Shows a call graph with memory usage per function. Example (top of it) is from here.

  • Using —inuse_objects flag output example (from here):

  •   $ go tool pprof --inuse_objects havlak3 havlak3.mprof
      Adjusting heap profiles for 1-in-524288 sampling rate
      Welcome to pprof!  For help, type 'help'.
      (pprof) list FindLoops
      Total: 1763108 objects
      ROUTINE ====================== main.FindLoops in /home/rsc/g/benchgraffiti/havlak/havlak3.go
      720903 720903 Total objects (flat / cumulative)
      ...
           .      .  277:     for i := 0; i < size; i++ {
      311296 311296  278:             nodes[i] = new(UnionFindNode)
           .      .  279:     }
           .      .  280:
           .      .  281:     // Step a:
           .      .  282:     //   - initialize all nodes as unvisited.
           .      .  283:     //   - depth-first traversal and numbering.
           .      .  284:     //   - unreached BB's are marked as dead.
           .      .  285:     //
           .      .  286:     for i, bb := range cfgraph.Blocks {
           .      .  287:             number[bb.Name] = unvisited
      409600 409600  288:             nonBackPreds[i] = make(map[int]bool)
           .      .  289:     }
      ...
      (pprof)

Tracing for Latency and Concurrency

Tracing captures latency across functions and goroutines:

go test -trace trace.out
go tool trace trace.out

Traces help identify:

  • Functions causing delays

  • Goroutines waiting on locks or channels

  • Latency bottlenecks across processes

Takeaways

  1. Profile Before Optimizing: The most critical step is to identify bottlenecks using tools like go tool pprof.
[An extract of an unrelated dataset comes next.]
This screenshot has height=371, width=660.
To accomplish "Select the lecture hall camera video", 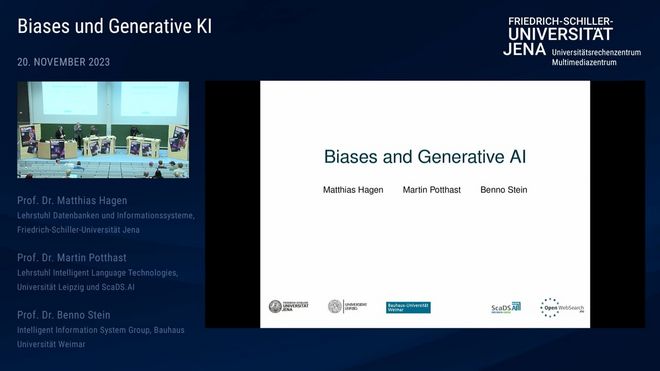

This helps to focus on the right areas.

  2. Prioritize Simple Data Structures: The CPU profile often reveals performance degradation due to inefficient use of complex data types, such as Go’s map. The takeaway is that “There’s no reason to use a map when an array or slice will do” for indexed access or simple sets. Switching from maps to slices significantly improves runtime (e.g., cutting time by nearly a factor of two).

  3. Minimize Allocation to Reduce GC Pressure: If the CPU profile shows high time spent in runtime.mallocgc, the program is memory-bound. The memory profile helps pinpoint code sections responsible for allocating the most memory. The general principle is that the fastest program is often the one that makes the fewest memory allocations. Reducing allocations minimizes garbage collector (GC) work.

  4. Implement Memory Reuse for Inner Loops: Even necessary bookkeeping structures can generate significant allocations if created repeatedly in inner loops. Consider object pooling or reusing buffers to minimize GC pressure.

  5. Achieving Competitive Performance: The overall conclusion of the optimization study is that when Go programmers use profiling tools to meticulously manage the garbage generated by inner loops, the resulting Go program can be competitive with equivalent C++ code.